- **Exercise requirements**
Return verbatim every line from the first line of the data below to the line that contains "The width and height of the screenshot is (1232, 971).", inclusive, and no further.
(Supplied information)
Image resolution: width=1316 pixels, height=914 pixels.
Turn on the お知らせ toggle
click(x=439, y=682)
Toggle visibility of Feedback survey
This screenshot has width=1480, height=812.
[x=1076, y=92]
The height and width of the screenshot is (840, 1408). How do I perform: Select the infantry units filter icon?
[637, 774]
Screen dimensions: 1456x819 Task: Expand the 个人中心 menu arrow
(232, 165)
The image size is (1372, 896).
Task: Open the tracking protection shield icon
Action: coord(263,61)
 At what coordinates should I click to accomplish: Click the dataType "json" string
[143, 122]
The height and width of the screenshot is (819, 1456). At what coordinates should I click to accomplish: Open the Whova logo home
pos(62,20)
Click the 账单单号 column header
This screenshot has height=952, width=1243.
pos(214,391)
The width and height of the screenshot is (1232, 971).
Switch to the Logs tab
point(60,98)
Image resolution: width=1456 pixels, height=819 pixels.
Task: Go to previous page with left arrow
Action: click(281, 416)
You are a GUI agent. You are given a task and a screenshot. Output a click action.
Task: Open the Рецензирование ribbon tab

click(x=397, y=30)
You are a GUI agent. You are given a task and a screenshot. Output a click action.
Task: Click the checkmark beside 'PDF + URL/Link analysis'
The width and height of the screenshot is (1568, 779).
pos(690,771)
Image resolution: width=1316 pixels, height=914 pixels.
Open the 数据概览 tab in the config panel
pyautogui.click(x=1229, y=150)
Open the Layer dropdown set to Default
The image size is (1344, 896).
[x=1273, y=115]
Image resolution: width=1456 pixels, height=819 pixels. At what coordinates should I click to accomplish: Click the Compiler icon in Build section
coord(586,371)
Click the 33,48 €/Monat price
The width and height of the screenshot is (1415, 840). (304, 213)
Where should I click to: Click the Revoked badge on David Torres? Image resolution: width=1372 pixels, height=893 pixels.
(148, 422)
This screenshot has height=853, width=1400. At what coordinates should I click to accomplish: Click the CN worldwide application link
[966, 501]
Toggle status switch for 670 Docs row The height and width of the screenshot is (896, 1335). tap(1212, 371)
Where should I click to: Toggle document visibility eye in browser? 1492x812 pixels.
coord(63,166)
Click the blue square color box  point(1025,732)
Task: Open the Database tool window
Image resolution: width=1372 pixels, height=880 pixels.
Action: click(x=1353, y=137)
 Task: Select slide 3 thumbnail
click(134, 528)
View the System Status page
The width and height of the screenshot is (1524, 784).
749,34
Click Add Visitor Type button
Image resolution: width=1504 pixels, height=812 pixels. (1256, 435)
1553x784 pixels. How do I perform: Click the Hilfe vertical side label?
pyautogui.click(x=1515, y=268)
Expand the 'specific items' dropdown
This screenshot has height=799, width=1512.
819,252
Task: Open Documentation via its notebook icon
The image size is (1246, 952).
(End Supplied information)
- **Task solution**
Image resolution: width=1316 pixels, height=914 pixels.
Turn on the お知らせ toggle
click(x=439, y=682)
Toggle visibility of Feedback survey
This screenshot has width=1480, height=812.
[x=1076, y=92]
The height and width of the screenshot is (840, 1408). How do I perform: Select the infantry units filter icon?
[637, 774]
Screen dimensions: 1456x819 Task: Expand the 个人中心 menu arrow
(232, 165)
The image size is (1372, 896).
Task: Open the tracking protection shield icon
Action: coord(263,61)
 At what coordinates should I click to accomplish: Click the dataType "json" string
[143, 122]
The height and width of the screenshot is (819, 1456). At what coordinates should I click to accomplish: Open the Whova logo home
pos(62,20)
Click the 账单单号 column header
This screenshot has height=952, width=1243.
pos(214,391)
The width and height of the screenshot is (1232, 971).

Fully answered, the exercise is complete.